To load and minify HTML5

extern crate html5_ext;
use ::html5ever_ext::RcDom;
use ::html5ever_ext::RcDomExt;
use ::html5ever_ext::Minify;

let rc_dom = RcDom::from_file_path_verified_and_stripped_of_comments_and_processing_instructions_and_with_a_sane_doc_type("/path/to/document.html").expect("invalid HTML");
rc_dom.minify_to_file_path();

There are additional methods available on Minify to minify to a byte array or a generic Write-implementing writer.

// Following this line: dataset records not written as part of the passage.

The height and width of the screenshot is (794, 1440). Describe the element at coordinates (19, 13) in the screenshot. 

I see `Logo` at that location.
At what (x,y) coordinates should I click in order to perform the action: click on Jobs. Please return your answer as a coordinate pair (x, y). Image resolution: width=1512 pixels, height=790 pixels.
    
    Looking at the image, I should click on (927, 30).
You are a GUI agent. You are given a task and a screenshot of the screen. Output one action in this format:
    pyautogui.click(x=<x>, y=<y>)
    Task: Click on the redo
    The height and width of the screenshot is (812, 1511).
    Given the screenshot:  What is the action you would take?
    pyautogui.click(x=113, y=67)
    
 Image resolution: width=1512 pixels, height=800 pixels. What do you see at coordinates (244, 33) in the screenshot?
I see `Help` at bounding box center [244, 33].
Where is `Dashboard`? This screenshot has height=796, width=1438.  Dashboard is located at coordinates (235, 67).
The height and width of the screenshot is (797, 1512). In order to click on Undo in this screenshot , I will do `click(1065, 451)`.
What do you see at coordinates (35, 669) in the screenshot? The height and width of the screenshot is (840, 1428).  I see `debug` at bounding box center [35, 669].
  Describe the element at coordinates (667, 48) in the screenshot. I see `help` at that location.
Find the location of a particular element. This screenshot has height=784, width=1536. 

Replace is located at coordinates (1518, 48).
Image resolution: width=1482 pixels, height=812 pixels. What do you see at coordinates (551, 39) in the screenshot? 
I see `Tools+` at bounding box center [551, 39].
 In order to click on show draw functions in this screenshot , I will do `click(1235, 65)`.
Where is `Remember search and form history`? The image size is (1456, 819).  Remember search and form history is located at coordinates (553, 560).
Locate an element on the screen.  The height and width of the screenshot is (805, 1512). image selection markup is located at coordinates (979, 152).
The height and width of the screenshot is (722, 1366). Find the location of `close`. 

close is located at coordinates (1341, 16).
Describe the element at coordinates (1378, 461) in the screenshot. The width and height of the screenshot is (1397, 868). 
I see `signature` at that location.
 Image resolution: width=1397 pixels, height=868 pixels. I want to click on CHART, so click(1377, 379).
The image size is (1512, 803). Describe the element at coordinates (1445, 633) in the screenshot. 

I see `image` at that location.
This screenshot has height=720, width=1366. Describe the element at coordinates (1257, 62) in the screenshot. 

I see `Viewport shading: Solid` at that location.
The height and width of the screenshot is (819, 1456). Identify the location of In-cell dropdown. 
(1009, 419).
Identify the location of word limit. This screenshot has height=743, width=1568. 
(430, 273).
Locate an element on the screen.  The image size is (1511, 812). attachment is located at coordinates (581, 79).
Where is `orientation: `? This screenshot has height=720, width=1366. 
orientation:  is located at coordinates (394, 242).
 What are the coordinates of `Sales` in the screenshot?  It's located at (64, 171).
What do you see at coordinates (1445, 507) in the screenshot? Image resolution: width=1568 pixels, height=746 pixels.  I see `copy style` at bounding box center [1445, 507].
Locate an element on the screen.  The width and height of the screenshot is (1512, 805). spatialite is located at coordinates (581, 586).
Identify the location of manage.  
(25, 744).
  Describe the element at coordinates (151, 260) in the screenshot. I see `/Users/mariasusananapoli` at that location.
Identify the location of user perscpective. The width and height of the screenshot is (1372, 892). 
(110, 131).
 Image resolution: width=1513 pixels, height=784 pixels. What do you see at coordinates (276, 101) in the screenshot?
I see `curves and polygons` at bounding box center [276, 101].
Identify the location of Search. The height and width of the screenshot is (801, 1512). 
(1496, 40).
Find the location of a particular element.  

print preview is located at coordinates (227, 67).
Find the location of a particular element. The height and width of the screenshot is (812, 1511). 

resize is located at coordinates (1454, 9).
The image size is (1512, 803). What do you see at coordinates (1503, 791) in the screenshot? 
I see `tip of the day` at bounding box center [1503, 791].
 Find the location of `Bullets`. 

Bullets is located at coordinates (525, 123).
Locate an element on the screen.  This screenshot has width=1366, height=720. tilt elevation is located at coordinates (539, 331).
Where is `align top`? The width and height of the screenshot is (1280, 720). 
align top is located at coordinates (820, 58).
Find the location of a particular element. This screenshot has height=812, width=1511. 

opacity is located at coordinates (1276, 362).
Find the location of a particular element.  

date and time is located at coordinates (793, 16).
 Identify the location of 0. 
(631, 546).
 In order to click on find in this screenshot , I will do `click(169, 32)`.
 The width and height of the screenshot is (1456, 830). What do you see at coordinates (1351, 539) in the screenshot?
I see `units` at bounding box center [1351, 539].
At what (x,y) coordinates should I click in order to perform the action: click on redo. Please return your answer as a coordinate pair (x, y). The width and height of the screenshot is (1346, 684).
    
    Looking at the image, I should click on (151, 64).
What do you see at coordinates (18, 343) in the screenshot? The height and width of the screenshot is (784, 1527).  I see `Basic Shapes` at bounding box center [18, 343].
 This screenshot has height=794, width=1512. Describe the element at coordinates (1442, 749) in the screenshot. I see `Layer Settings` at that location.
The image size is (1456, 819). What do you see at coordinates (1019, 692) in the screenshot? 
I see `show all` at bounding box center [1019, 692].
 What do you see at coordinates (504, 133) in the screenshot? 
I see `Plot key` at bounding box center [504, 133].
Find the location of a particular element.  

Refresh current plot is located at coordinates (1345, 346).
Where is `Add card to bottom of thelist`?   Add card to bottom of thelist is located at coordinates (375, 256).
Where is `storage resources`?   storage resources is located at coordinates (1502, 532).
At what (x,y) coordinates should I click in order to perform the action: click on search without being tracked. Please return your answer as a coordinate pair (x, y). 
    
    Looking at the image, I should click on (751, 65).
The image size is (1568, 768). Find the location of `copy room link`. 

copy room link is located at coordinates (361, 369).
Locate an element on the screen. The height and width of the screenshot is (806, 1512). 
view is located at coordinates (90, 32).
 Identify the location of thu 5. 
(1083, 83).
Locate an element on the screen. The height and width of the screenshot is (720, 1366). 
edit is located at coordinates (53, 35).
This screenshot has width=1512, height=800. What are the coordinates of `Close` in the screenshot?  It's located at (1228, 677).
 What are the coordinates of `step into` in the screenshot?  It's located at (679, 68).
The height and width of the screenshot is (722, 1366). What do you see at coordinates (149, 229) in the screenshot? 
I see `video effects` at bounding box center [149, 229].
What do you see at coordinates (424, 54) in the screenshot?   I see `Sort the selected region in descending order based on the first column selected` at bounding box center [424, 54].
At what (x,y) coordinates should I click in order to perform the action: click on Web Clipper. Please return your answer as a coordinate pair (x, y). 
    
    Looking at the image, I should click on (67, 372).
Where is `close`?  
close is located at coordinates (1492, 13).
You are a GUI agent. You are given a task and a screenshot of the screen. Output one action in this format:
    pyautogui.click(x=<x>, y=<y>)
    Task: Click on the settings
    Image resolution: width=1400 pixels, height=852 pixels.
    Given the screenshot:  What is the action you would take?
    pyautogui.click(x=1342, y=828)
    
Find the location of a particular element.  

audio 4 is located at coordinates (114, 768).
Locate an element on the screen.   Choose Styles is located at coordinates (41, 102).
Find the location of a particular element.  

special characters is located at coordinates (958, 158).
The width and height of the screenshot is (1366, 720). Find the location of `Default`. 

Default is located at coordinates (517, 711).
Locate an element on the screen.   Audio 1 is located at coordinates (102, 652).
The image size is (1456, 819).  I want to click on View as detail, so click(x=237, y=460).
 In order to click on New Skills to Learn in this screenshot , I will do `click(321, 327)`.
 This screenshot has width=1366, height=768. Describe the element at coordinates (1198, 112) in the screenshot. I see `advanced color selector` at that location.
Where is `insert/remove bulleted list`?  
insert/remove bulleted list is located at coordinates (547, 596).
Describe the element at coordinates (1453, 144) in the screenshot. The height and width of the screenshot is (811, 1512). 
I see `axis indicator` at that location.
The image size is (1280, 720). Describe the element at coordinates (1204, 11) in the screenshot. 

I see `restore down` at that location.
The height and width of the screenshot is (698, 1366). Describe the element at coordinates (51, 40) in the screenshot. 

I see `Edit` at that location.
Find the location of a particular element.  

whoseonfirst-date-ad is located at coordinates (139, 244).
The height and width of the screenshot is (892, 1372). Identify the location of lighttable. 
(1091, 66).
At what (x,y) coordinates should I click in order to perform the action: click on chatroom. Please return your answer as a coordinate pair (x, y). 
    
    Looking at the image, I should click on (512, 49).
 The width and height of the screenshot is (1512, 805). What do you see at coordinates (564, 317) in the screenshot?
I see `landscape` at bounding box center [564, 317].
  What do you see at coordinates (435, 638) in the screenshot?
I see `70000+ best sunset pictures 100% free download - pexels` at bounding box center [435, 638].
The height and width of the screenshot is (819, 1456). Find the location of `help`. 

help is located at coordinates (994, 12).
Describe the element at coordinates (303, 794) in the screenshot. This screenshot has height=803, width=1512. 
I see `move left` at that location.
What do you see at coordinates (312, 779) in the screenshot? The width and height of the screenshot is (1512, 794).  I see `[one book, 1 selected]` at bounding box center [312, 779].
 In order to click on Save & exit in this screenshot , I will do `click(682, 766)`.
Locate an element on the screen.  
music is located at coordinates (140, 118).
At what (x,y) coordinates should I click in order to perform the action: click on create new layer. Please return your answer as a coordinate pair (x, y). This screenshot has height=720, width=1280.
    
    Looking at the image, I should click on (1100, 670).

For more control, eg over serializing multiple node graphs, use the struct UltraMinifyingHtmlSerializer directly.

To match CSS selectors

extern crate html5_ext;
use ::html5ever_ext::RcDom;
use ::html5ever_ext::RcDomExt;
use ::html5ever_ext::parse_css_selector;
use ::html5ever_ext::Selectable;
use ::html5ever_ext::Minify;

let rc_dom = RcDom::from_file_path_verified_and_stripped_of_comments_and_processing_instructions_and_with_a_sane_doc_type("/path/to/document.html").expect("invalid HTML");

let selector = parse_css_selector("p.myclass").unwrap();

assert!(!rc_dom.matches(&selector));

rc_dom.find_all_matching_child_nodes_depth_first_including_this_one(&selector, |node|
{
    //Minify is implemented on node.children as well as node and rc_dom.
    eprintln!("{}", node.children.debug_string());

    const SHORTCUT: bool = false;
    SHORTCUT
})

To work with Nodes

Use the NodeExt, Minify, Selectable and QualNameExt traits.

Reexports

pub extern crate css;
pub extern crate html5ever;
pub use html5ever::interface::AppendNode;
pub use html5ever::interface::AppendText;

Structs

Attribute

A tag attribute.

Node

A DOM node.

QualName

A name with a namespace. Fully qualified name. Used to depict names of tags and attributes.

RcDom

The DOM itself; the result of parsing.

UltraMinifyingHtmlSerializer

A serializer that, unlike that in the html5ever crate (which is private and used via ::html5ever::serialize::serialize()), tries hard to minify HTML and make it compression-friendly. Use this struct directly if you need to serialize multiple nodes or doms to one writer, or control when flushing of the output writer should occur. Otherwise, use the trait Minify.

Enums

HtmlError

Represents errors that can happen within loading or minifying HTML.

NodeData

The different kinds of nodes in the DOM.

Traits

Minify

Minifies and serializes a html5ever HTML DOM (RcDom) or node (Rc, aka Handle).

NodeExt

This trait adds additional methods to a a HTML DOM node.

QualNameExt

Additional methods to work with QualName

RcDomExt

This trait adds additional methods to a HTML DOM.

Selectable

This trait adds methods for finding DOM nodes matching a CSS selector

TreeSink

Functions

parse_css_selector

Parses a CSS selector

Type Definitions

LocalName
StrTendril

Tendril for storing native Rust strings.